▶ EXERCISE DIRECTIONS:
Retype only the lines below from the one with "Image resolution: width=468" to the one with "Screen dimensions: 1092x1092", inclusive, skipping every image.

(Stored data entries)
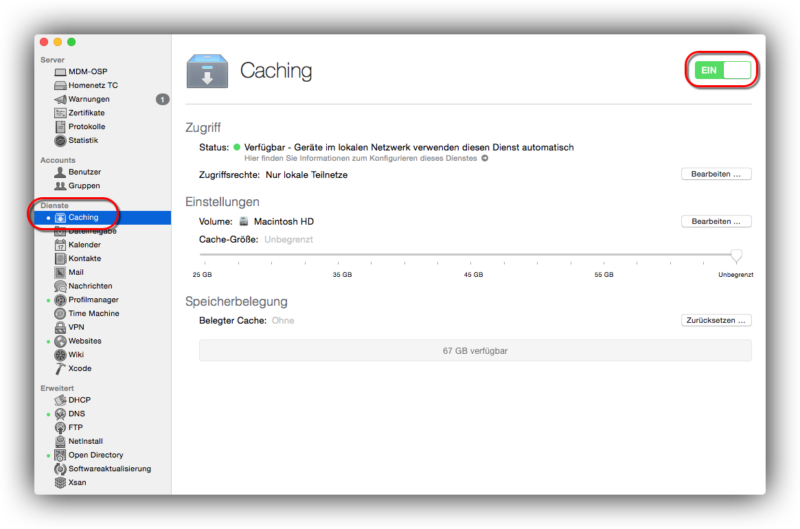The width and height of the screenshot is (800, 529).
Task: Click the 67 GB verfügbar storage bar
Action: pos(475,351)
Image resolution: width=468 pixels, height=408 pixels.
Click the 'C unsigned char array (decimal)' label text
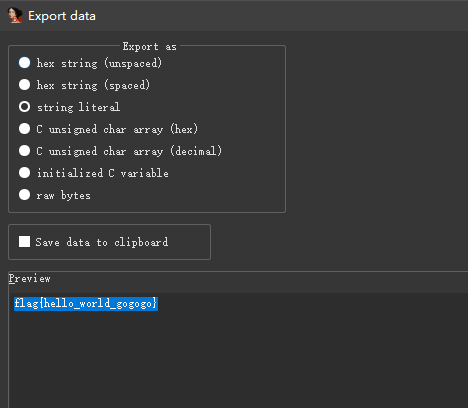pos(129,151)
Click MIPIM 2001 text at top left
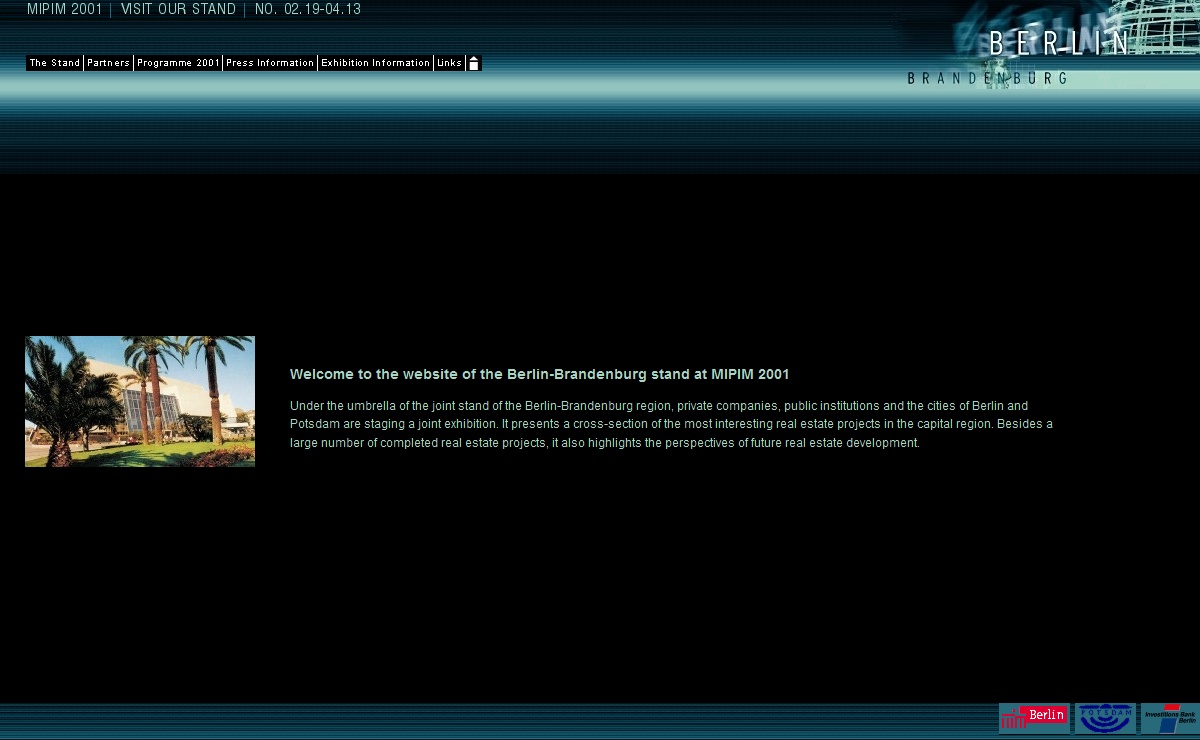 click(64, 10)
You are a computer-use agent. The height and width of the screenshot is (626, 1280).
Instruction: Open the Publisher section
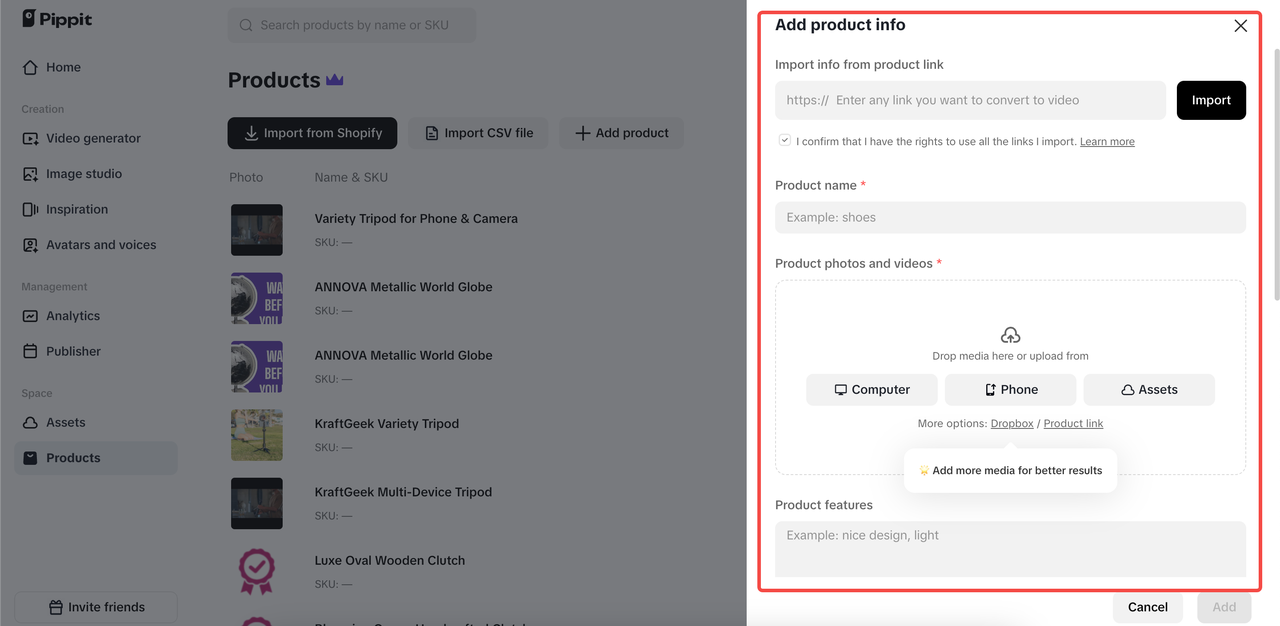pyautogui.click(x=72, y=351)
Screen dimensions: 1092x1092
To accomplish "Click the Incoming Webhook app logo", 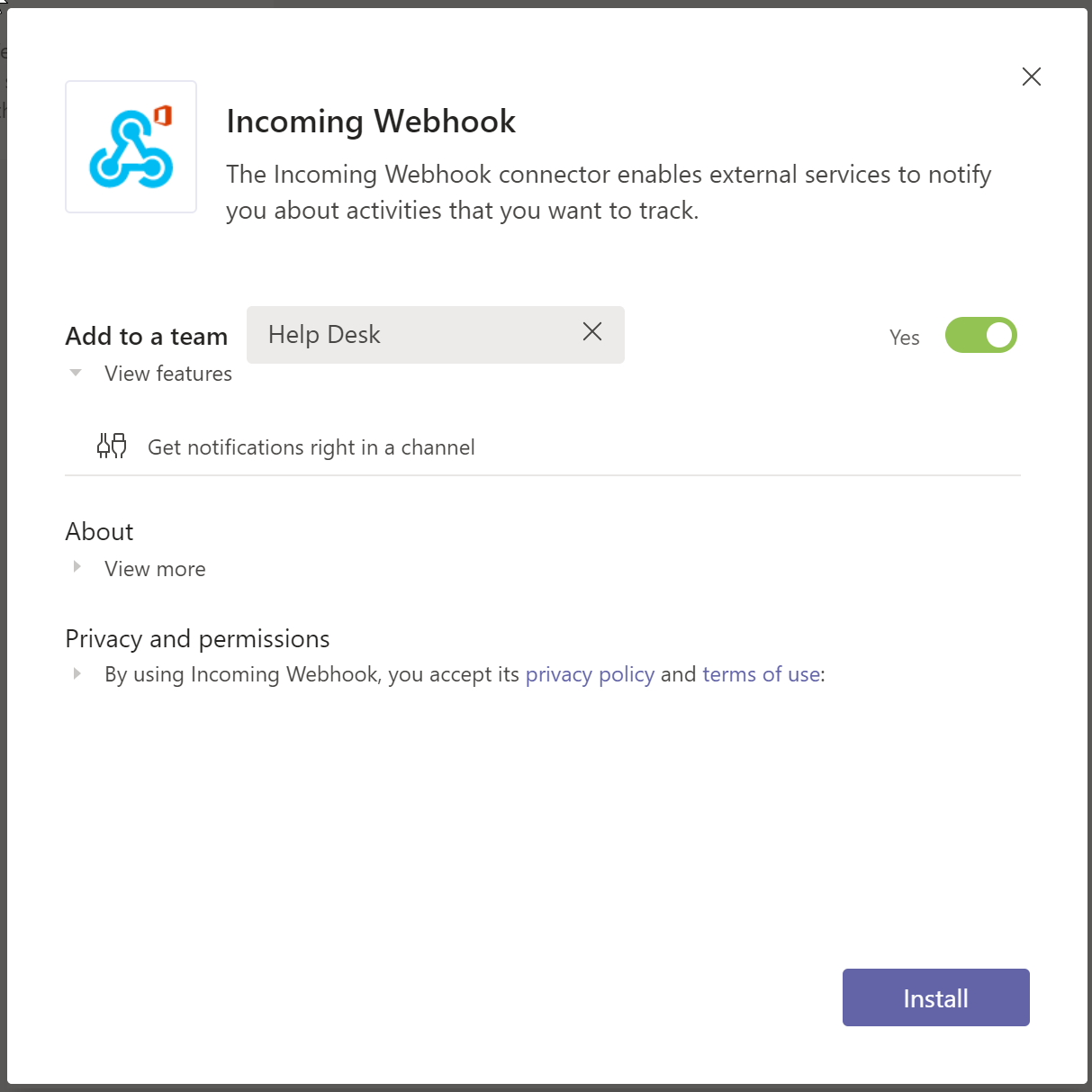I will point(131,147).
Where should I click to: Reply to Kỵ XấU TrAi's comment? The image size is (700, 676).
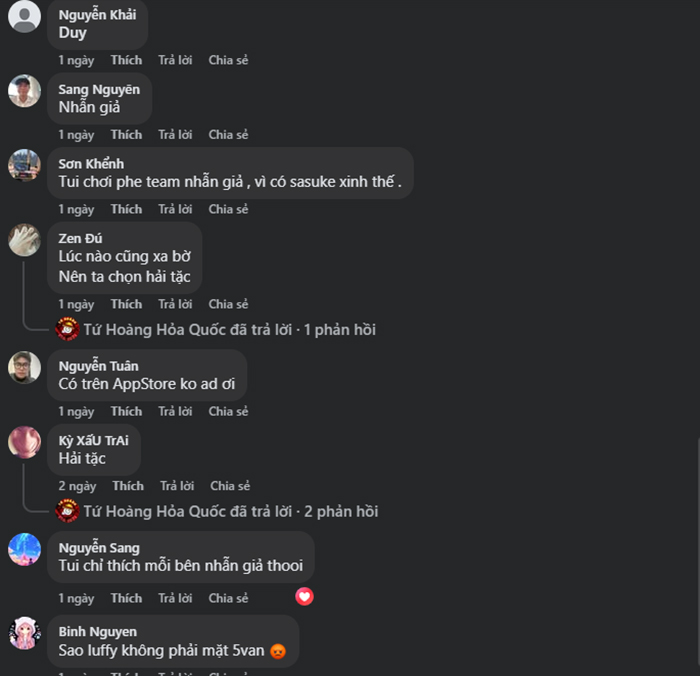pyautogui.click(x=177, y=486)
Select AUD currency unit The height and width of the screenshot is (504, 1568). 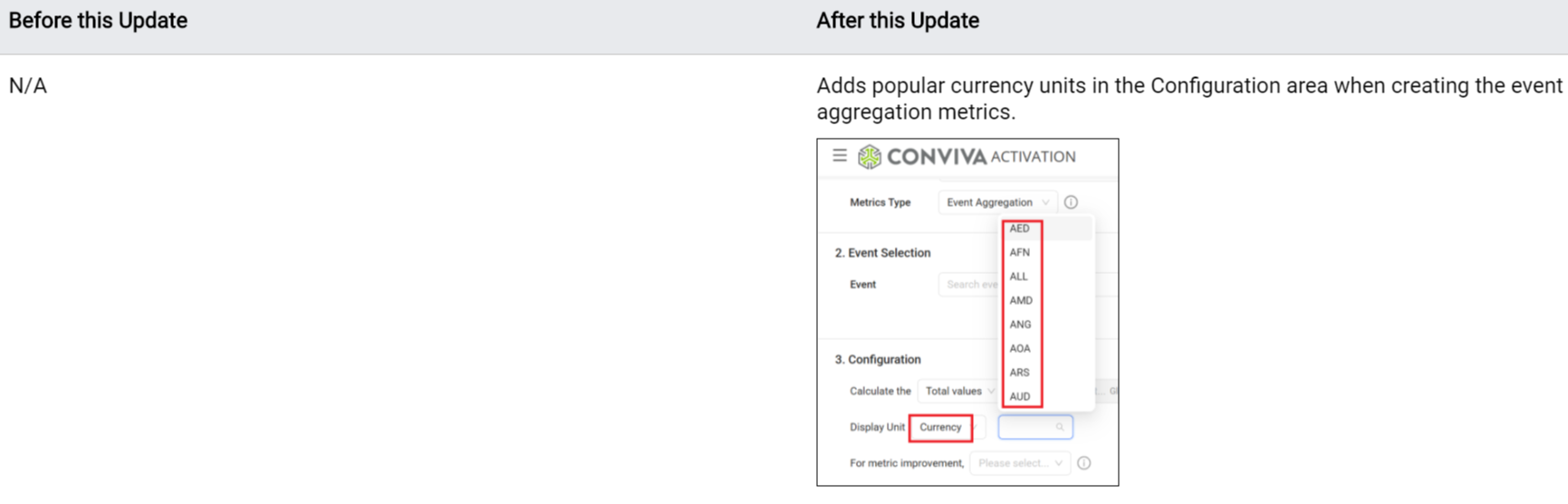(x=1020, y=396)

▶ THE ANSWER:
Image resolution: width=468 pixels, height=408 pixels.
Click the 'C unsigned char array (decimal)' label text
pos(129,151)
Click MIPIM 2001 text at top left
 click(64, 10)
You are a computer-use agent. The height and width of the screenshot is (626, 1280).
Instruction: Open the Publisher section
pyautogui.click(x=72, y=351)
Screen dimensions: 1092x1092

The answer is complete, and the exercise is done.